Gwyllgi: The Big Welsh Bastard Dog

Su’mae, my dudes. As you may be aware, the mythology of Britain is littered with monstrous black dogs. From Black Shuck to Padfoot (no, not the one from Harry Potter – read another book, will you?), these fearsome hellhounds have been spotted prowling all across the United Kingdom. Scotland, Yorkshire, Devon, Lancashire, East Anglia and many other places all have their own twist on the old black dog legend, with many similarities uniting the reported encounters.


Eek.

Huge, wraith-like and utterly terrifying, black dogs roam the countryside in search of unlucky travellers to devour, before slinking away back into the darkness that spawned them. One such example is the dreaded Gwyllgi, which (as you can probably guess by the name) is the version of the creature found over in the lush, leafy valleys of Wales.


Please stop for a moment to enjoy the beautiful Welsh countryside. Aaahhh… Ok, let’s move on.

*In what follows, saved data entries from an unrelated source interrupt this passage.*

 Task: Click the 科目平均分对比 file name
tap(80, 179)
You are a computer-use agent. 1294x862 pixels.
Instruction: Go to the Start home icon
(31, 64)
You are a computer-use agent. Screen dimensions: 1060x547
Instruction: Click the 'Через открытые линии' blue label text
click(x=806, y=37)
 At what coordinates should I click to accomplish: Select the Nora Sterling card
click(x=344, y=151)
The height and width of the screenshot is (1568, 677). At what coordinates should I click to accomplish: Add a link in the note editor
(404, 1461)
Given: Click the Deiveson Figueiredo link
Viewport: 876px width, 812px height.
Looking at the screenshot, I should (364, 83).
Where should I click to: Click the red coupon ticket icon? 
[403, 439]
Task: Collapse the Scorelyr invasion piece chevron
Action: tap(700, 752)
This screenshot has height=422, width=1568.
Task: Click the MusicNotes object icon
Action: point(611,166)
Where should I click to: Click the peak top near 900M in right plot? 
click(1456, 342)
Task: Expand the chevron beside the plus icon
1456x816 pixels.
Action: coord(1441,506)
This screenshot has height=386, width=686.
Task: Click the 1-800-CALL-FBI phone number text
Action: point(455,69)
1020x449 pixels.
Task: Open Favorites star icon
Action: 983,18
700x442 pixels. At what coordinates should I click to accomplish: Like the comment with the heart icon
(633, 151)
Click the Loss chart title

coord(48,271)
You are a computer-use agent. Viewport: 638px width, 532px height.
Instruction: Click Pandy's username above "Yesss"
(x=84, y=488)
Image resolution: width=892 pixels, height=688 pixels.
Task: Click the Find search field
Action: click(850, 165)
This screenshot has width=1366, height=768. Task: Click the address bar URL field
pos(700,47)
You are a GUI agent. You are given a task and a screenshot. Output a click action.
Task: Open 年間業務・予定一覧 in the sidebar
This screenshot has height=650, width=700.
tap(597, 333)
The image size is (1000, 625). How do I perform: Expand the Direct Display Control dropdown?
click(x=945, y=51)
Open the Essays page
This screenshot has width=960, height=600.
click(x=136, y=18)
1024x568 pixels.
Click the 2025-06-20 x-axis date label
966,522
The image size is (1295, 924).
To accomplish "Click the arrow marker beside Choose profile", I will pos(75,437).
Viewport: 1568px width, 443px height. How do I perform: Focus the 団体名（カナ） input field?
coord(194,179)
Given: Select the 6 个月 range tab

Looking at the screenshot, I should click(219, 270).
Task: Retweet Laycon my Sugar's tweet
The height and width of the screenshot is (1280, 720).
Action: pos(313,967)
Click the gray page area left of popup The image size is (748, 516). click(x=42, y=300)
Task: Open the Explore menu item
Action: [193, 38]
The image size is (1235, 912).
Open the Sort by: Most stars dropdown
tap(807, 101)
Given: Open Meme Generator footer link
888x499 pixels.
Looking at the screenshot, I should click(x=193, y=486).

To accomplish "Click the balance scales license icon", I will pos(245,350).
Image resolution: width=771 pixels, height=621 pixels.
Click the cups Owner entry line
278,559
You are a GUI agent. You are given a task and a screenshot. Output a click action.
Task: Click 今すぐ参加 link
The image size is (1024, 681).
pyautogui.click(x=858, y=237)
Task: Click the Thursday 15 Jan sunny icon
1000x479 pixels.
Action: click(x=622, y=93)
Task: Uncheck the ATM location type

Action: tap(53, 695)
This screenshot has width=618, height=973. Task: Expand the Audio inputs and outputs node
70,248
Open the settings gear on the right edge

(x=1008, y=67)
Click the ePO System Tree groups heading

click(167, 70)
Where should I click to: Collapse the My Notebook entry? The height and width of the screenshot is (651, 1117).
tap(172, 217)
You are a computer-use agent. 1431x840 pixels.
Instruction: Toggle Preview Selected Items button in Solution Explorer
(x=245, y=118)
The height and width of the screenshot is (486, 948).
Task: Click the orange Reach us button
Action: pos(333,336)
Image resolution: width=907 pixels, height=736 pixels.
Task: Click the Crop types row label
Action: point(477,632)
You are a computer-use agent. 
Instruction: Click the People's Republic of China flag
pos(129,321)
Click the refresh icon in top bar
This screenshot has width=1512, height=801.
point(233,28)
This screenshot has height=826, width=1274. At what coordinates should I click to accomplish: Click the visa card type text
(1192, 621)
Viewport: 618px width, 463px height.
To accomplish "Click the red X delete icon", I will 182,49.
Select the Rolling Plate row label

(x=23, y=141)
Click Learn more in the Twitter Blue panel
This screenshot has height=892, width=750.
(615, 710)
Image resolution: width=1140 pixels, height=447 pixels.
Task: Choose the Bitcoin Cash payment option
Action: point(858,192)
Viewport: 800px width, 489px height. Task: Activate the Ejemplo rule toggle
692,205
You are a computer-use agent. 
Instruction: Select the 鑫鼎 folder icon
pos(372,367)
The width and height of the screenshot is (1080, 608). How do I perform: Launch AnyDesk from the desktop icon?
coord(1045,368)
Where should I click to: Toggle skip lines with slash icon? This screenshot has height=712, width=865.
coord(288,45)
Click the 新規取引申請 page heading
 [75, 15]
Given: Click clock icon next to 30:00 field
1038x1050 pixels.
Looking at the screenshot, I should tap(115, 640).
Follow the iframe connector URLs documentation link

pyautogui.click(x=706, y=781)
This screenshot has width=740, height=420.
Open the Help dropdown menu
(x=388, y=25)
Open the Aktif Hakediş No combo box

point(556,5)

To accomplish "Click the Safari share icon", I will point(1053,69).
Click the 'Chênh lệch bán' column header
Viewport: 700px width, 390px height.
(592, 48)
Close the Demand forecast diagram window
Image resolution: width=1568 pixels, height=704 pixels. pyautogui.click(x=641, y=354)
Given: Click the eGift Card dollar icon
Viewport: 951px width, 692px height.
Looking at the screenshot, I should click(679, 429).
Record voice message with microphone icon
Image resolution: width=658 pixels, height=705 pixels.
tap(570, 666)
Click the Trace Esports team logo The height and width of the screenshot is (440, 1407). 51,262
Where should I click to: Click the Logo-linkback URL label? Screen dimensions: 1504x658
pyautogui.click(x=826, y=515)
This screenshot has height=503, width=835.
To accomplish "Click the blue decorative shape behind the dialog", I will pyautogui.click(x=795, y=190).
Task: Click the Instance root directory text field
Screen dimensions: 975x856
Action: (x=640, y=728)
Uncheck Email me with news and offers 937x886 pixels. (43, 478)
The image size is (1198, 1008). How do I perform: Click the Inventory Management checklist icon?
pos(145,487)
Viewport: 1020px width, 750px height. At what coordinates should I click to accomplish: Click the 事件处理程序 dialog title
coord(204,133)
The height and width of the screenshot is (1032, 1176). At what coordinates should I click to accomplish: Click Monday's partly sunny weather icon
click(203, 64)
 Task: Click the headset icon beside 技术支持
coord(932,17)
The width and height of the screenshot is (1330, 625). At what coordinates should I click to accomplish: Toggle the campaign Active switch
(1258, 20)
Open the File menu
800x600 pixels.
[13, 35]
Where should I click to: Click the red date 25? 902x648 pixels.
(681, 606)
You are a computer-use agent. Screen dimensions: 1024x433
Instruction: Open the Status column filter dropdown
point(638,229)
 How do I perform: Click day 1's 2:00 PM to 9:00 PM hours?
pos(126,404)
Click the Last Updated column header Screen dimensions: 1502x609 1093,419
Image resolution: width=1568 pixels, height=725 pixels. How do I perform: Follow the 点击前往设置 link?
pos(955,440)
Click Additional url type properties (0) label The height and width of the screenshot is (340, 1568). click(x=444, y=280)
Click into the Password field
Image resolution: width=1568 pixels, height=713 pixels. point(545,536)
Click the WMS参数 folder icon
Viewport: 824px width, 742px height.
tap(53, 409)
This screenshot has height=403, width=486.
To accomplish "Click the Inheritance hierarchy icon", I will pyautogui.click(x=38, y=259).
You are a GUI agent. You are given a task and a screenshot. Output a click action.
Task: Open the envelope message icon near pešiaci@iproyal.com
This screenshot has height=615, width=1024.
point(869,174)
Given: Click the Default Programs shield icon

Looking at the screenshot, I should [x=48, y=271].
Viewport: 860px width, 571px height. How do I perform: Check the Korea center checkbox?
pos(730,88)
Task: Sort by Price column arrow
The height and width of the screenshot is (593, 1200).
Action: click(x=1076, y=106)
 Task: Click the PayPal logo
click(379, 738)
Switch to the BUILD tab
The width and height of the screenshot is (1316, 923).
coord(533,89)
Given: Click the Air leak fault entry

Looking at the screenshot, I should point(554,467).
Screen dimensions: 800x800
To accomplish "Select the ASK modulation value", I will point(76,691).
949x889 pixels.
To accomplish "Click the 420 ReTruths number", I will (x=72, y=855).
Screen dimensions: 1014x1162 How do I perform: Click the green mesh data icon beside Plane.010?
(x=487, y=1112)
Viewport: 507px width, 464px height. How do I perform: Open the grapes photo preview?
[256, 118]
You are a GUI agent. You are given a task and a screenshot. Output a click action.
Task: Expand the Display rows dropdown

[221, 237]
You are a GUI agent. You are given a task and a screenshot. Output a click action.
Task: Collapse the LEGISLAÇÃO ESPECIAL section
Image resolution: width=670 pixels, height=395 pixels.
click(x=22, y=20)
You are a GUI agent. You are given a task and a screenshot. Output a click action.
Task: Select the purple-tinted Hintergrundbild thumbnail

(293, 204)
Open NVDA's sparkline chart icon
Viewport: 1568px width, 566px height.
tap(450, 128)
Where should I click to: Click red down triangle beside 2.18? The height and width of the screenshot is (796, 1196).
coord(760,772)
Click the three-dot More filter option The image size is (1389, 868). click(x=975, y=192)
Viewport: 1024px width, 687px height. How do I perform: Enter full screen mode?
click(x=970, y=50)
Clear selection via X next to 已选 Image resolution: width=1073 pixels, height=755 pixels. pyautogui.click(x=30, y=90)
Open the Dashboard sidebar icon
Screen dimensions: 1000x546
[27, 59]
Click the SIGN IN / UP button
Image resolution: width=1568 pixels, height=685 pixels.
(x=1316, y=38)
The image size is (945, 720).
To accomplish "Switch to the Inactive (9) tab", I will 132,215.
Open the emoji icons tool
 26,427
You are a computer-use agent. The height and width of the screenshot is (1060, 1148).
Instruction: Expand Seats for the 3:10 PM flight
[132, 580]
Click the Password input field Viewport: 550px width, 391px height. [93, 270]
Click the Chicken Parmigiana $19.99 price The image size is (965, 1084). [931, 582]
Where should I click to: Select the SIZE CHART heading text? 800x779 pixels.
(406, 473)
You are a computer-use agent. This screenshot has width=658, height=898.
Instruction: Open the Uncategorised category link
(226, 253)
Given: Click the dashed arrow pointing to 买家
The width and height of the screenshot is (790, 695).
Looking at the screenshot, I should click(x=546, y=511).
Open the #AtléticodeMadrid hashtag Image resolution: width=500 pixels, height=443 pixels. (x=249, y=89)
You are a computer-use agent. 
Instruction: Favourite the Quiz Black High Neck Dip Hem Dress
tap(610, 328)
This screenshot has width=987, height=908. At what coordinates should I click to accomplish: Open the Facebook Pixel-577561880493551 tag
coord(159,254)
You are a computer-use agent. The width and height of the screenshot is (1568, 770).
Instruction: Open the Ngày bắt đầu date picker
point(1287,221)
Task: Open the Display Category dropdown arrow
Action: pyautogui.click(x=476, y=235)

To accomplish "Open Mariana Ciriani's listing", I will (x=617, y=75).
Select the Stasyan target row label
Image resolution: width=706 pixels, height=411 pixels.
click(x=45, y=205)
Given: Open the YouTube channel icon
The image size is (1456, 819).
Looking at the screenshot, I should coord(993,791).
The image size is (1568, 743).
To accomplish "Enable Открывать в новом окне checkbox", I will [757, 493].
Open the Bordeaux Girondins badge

The Welsh name “Gwyllgi” roughly translates to “Twilight Dog”, which is a pretty apt description. Like most giant killer ghost dogs, Gwyllgi takes the form of an enormous mastiff with flaming red eyes and deathly breath. Recorded accounts of this particular monster date back to the 19th century, and they all paint a picture of a doggie that is definitely not a very good boy. You’ll certainly need something more substantial than a rolled-up newspaper to ward him off. I’d probably suggest a Supersoaker filled with holy water, or perhaps some kind of heavy construction vehicle.


Contrary to popular belief, dogs are in fact no match for CATs.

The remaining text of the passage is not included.